Spring Boot in the Era of Cloud-Native Development: Architecture, Performance, and Security

Authors

  • Arati Ravindra Nikam Student, Department of Computer Science, Sarhad College of Arts, Commerce, and Science in Katraj, Pune Author

DOI:

https://doi.org/10.59828/ijercs.v2i2.15

Keywords:

Spring Boot, Microservices, Cloud-Native Architecture, Java Framework, OAuth2, JWT Security, CI/CD Pipelines, Docker, Kubernetes, Reactive Programming, DevOps

Abstract

The increasing complexity of enterprise application development has heightened the demand for frameworks that deliver agility, reliability, and production readiness. Spring Boot, as an extension of the established Spring Framework, has emerged as a leading solution for developing Java applications optimized for cloud-native environments.
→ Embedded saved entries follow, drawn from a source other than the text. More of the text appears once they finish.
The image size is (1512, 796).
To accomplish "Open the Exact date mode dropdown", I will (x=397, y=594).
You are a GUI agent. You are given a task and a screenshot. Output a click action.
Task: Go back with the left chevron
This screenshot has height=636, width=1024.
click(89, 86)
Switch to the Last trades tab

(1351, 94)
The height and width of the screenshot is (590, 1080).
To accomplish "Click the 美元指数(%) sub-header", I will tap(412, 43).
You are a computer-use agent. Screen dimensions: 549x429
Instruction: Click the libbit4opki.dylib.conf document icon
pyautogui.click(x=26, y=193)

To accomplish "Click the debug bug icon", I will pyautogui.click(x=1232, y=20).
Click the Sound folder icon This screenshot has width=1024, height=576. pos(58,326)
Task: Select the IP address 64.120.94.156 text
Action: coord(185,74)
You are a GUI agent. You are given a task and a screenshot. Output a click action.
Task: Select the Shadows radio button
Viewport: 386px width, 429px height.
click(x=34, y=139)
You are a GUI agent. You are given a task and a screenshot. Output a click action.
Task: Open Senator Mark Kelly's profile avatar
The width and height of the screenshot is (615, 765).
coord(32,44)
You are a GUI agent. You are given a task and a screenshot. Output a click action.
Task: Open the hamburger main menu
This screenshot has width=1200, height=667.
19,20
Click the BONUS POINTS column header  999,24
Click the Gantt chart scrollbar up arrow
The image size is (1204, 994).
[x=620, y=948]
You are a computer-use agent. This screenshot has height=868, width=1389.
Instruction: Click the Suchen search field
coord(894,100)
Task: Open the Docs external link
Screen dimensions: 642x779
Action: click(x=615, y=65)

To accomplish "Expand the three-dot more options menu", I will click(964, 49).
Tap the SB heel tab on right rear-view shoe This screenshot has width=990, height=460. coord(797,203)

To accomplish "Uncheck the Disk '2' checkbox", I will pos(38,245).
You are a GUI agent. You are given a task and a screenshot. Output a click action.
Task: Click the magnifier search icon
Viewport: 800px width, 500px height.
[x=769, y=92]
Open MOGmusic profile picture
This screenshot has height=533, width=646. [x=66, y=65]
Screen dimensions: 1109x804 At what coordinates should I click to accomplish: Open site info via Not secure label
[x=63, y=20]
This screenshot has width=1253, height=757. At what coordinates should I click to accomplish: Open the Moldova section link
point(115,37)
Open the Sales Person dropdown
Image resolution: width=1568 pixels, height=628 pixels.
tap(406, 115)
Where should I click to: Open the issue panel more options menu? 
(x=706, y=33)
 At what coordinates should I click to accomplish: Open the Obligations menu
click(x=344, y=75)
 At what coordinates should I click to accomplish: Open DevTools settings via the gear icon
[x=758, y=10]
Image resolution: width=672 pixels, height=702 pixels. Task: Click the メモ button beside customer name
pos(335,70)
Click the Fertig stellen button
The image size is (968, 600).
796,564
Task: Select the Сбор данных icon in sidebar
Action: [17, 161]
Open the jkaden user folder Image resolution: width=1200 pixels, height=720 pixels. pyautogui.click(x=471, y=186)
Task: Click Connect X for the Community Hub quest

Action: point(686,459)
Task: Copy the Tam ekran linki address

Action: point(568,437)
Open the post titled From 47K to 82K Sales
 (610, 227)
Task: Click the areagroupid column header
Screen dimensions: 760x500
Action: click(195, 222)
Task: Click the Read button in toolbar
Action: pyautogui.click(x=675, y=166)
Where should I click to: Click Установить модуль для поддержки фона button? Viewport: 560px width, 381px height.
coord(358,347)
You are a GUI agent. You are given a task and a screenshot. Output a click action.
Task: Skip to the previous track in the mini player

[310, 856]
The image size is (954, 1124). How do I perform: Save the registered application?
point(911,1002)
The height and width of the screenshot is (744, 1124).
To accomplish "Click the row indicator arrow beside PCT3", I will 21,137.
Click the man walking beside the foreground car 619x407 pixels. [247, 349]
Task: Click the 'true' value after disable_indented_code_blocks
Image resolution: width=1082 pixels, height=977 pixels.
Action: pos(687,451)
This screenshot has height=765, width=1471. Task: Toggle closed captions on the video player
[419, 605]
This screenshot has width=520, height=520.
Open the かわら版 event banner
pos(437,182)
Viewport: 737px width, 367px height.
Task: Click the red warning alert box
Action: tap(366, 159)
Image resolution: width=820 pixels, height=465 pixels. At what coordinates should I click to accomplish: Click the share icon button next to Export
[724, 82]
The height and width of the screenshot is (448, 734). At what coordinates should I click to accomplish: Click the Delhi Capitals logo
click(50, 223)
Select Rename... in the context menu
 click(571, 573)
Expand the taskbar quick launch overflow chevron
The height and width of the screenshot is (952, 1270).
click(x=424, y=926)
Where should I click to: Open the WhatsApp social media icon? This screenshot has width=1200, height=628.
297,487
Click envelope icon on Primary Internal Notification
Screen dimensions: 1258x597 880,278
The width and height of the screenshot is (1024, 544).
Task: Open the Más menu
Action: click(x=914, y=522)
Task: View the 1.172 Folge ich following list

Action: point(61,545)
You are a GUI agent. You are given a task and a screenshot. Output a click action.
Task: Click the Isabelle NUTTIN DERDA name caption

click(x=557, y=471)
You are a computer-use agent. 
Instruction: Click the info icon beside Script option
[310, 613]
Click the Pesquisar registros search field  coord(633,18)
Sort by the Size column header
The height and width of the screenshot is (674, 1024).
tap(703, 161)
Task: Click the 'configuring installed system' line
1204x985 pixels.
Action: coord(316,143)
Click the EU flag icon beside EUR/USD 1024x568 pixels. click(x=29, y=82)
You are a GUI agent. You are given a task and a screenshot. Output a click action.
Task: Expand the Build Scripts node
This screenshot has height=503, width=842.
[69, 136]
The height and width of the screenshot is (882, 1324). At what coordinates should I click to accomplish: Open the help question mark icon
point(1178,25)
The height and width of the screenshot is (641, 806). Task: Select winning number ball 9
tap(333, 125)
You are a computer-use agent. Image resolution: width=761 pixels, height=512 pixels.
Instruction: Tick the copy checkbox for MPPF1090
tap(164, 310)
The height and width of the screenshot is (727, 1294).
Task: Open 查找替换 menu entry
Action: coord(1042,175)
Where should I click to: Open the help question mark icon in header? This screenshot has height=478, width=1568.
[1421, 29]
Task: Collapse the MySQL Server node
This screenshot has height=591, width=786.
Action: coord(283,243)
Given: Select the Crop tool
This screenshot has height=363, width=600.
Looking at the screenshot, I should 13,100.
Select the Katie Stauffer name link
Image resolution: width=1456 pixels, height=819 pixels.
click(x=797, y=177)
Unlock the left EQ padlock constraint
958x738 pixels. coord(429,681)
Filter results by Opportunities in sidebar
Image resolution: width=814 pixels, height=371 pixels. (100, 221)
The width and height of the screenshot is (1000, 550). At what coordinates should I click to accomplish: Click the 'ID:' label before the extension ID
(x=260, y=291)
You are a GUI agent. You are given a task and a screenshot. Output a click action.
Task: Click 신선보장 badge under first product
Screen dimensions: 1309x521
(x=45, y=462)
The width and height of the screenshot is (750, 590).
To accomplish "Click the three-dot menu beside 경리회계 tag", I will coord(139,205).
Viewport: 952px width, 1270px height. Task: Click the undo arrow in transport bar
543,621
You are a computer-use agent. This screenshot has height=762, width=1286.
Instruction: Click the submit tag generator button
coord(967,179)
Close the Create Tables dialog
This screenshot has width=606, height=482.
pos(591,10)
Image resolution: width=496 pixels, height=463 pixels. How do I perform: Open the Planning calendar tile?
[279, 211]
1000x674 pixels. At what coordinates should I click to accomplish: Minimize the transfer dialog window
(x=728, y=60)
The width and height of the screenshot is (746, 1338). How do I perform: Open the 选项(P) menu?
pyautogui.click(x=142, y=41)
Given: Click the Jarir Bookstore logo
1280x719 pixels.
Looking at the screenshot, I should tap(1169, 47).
This paper provides a comprehensive technical analysis of Spring Boot's architectural principles, focusing on automatic configuration, embedded web server integration, and the dependency injection paradigm. The analysis evaluates the framework's performance under high-load scenarios, examines its security features—including OAuth2 authorization flows and JWT-based identity verification—and investigates its integration with DevOps practices such as Docker-based containerization and Kubernetes-driven workload orchestration. The discussion also addresses Spring Boot's compatibility with microservices architectures and reactive, non-blocking programming models. Drawing on comparative framework assessments and recent technical literature, the paper finds that Spring Boot remains a robust choice for organizations seeking to accelerate release cycles while maintaining stringent security and enterprise reliability standards.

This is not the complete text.